Here’s a quick unboxing video featuring Altenew’s ergonomically designed ink blending brushes!
How do you use an ink blending brush?
- Take the brush out of its caddy or container.
- Press it onto your ink pad, and swipe it from left to right. Make sure that it is fully saturated with ink. You want your brush to be juicy and wet.
- Start by tapping off some excess ink on your work surface.
- Then, continue blending the ink on your cardstock or paper. Make sure that you are light-handed and maintain the same pressure and speed.
- When you’re done, clean the brush using warm water and mild soap or a stamp cleaner.
3. Make-up Brushes / Paddle Brushes
You’ve probably seen those make-up paddle brushes in a cosmetic store, a make-up kiosk, or a beauty influencer’s stash. The same paddle brushes can be repurposed and used as blending brushes for ink. It has soft bristles, adds colors nicely, and is excellent for a bolder and intense look.
- It has soft and dense bristles, so you get a smoother look.
- It is easy to clean (just rub it off a scrap piece of paper).
- It is cheaper, so you can have a dedicated brush for each color family.
- Its handle isn’t ergonomic and will make your hand hurt, especially if you have arthritis.
- It takes a long time to dry.
4. Craft Sponge Daubers / Finger Daubers
A craft sponge dauber might look like it’s too tiny, but this little tool might surprise you! It comes in a plastic tube with a hole on one end and foam attached to the other end. It comes in different sizes and is excellent for blending ink on smaller areas. The small finger daubers are ideal for harder-to-reach areas, especially when using an intricate stencil.

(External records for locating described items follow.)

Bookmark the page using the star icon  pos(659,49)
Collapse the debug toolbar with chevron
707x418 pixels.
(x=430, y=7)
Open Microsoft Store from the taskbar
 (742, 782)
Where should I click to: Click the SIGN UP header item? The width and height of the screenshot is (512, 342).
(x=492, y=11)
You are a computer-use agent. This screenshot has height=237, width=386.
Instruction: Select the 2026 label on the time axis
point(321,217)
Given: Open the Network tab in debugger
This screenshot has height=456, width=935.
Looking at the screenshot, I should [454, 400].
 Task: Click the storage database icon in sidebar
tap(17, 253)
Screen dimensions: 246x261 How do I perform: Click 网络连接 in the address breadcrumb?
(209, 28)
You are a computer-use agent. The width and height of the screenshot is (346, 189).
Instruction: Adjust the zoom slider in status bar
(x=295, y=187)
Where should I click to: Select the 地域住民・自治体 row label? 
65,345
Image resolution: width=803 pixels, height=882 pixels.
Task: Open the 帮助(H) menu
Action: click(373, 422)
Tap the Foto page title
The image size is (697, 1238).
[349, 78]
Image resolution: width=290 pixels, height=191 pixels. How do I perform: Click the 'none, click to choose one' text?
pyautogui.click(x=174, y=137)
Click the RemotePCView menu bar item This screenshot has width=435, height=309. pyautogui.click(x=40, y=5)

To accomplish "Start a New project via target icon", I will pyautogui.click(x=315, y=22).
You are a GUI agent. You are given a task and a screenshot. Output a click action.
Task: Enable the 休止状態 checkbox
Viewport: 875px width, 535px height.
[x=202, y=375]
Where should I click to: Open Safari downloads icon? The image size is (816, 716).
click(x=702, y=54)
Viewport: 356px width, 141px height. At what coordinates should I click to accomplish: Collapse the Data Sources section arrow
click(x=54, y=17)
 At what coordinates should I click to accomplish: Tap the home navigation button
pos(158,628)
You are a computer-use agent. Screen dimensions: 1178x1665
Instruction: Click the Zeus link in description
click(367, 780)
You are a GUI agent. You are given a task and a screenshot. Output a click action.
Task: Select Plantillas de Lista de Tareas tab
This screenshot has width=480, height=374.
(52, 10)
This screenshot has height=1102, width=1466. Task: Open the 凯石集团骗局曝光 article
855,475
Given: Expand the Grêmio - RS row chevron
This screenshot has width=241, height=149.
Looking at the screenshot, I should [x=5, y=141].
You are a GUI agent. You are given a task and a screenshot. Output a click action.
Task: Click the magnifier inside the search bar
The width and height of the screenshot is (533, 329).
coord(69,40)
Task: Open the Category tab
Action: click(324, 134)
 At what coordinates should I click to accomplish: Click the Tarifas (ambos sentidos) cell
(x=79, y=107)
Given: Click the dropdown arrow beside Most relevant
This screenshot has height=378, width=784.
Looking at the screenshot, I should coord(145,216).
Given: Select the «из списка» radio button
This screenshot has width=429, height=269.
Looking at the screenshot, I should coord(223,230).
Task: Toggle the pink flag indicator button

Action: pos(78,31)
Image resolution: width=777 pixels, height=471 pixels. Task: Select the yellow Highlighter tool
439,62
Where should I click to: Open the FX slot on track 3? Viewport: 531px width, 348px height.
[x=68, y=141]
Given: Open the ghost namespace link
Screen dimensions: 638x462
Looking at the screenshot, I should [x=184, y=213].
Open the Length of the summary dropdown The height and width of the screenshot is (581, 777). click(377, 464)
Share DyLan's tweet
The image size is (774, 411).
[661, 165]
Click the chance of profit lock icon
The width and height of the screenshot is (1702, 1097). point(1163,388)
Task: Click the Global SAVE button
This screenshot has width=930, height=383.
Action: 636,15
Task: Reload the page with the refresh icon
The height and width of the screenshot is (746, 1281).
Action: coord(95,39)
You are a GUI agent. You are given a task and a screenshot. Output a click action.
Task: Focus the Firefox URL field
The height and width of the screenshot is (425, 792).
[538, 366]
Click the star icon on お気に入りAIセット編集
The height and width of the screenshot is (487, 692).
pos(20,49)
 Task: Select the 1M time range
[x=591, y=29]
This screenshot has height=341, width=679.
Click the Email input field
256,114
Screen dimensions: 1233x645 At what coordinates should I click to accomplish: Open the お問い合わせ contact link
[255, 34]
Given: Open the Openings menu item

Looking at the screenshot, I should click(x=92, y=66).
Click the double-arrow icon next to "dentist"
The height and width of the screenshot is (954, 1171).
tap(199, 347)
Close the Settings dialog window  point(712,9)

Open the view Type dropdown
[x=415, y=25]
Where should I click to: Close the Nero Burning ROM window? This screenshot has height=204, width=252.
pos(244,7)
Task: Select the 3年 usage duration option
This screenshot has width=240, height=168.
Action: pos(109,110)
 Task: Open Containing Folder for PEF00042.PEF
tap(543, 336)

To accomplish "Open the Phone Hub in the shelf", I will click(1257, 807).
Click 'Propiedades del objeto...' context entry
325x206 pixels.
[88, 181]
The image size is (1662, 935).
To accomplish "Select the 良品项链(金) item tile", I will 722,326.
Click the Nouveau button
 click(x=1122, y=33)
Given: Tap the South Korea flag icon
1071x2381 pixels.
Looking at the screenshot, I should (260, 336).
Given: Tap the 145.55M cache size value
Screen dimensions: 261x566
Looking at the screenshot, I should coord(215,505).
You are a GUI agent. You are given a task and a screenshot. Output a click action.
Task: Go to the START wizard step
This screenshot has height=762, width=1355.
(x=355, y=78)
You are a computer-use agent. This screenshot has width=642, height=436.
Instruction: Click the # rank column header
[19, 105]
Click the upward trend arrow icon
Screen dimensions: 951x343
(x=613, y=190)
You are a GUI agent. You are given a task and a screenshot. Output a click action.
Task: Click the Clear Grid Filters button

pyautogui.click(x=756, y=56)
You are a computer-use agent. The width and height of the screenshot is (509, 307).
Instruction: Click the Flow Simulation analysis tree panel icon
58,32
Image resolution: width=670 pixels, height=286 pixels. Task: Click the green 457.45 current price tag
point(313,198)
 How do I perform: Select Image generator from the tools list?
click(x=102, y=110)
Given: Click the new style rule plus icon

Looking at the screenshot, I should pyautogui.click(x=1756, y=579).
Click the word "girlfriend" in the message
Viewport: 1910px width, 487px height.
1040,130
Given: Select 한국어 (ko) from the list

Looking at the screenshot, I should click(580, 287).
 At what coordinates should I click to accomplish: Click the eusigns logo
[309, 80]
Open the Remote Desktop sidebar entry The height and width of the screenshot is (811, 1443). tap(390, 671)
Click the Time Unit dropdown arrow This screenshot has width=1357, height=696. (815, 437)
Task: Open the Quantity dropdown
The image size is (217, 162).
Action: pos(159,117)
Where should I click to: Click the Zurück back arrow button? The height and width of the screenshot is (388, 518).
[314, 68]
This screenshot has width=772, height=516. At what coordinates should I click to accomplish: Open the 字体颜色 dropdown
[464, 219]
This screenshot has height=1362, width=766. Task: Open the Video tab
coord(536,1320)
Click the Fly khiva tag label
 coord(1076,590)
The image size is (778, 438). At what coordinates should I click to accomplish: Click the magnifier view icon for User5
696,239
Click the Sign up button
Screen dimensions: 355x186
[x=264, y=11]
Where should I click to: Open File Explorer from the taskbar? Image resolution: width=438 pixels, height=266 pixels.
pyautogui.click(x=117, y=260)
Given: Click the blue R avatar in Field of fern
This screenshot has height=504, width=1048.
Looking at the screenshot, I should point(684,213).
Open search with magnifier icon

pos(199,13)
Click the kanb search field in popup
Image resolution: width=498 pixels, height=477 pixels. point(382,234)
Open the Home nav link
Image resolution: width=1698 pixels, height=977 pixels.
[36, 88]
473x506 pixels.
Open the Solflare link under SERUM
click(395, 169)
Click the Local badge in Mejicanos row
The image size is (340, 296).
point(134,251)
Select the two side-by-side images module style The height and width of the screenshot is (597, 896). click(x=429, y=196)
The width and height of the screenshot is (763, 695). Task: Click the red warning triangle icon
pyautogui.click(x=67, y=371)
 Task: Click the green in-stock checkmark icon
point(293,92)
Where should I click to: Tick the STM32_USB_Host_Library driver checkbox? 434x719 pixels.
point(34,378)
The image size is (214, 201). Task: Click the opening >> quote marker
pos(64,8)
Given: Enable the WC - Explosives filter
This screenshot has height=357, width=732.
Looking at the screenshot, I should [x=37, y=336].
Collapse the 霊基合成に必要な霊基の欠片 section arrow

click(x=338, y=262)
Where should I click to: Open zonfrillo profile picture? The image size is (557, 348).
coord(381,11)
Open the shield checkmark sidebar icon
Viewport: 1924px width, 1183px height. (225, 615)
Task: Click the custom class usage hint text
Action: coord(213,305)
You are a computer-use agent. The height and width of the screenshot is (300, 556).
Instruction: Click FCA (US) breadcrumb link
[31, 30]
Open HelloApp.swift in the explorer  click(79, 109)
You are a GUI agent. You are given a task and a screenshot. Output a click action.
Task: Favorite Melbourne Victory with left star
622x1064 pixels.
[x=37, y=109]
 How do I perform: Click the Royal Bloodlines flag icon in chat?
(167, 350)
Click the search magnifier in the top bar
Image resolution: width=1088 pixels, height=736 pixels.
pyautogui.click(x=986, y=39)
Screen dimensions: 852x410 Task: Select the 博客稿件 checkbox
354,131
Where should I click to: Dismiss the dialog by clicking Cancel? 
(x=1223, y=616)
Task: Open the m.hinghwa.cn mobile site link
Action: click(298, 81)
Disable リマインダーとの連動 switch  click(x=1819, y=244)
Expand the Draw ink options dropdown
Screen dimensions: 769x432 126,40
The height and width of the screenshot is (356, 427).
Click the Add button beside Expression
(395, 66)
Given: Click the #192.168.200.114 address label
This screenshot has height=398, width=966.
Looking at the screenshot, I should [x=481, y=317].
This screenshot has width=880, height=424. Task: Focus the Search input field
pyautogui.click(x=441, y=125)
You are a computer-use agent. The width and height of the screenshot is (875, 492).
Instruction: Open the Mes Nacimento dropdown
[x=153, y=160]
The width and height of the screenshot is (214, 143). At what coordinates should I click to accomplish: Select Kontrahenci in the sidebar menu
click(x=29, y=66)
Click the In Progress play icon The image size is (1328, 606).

Watch the video below and learn how to blend ink in three different ways, using three different types of tools!
How do you clean an ink blending tool?
With ink blending tools, you can just replace the foam applicator once they’re worn out. You can clean it by wiping off the excess ink on a piece of paper towel or scrap paper. It isn’t advisable to wash the foam applicator. For ink blending brushes, simply rinse with gentle soap and water, and let them air dry.
If you’re in the market for the best blending brush or tool, you need to figure out which one suits your needs. Whether you want something that covers large surface areas quickly or requires more precision when applying your color combinations, it pays off to get the right tools for the job. We hope you found some helpful tips on finding the perfect blending tool and putting them into action! Don't let all those hours you’ve spent making your crafting projects go to waste because of lackluster blending! With any of the tools we’ve mentioned here, you'll be able to create gorgeous ink blends with ease every single time.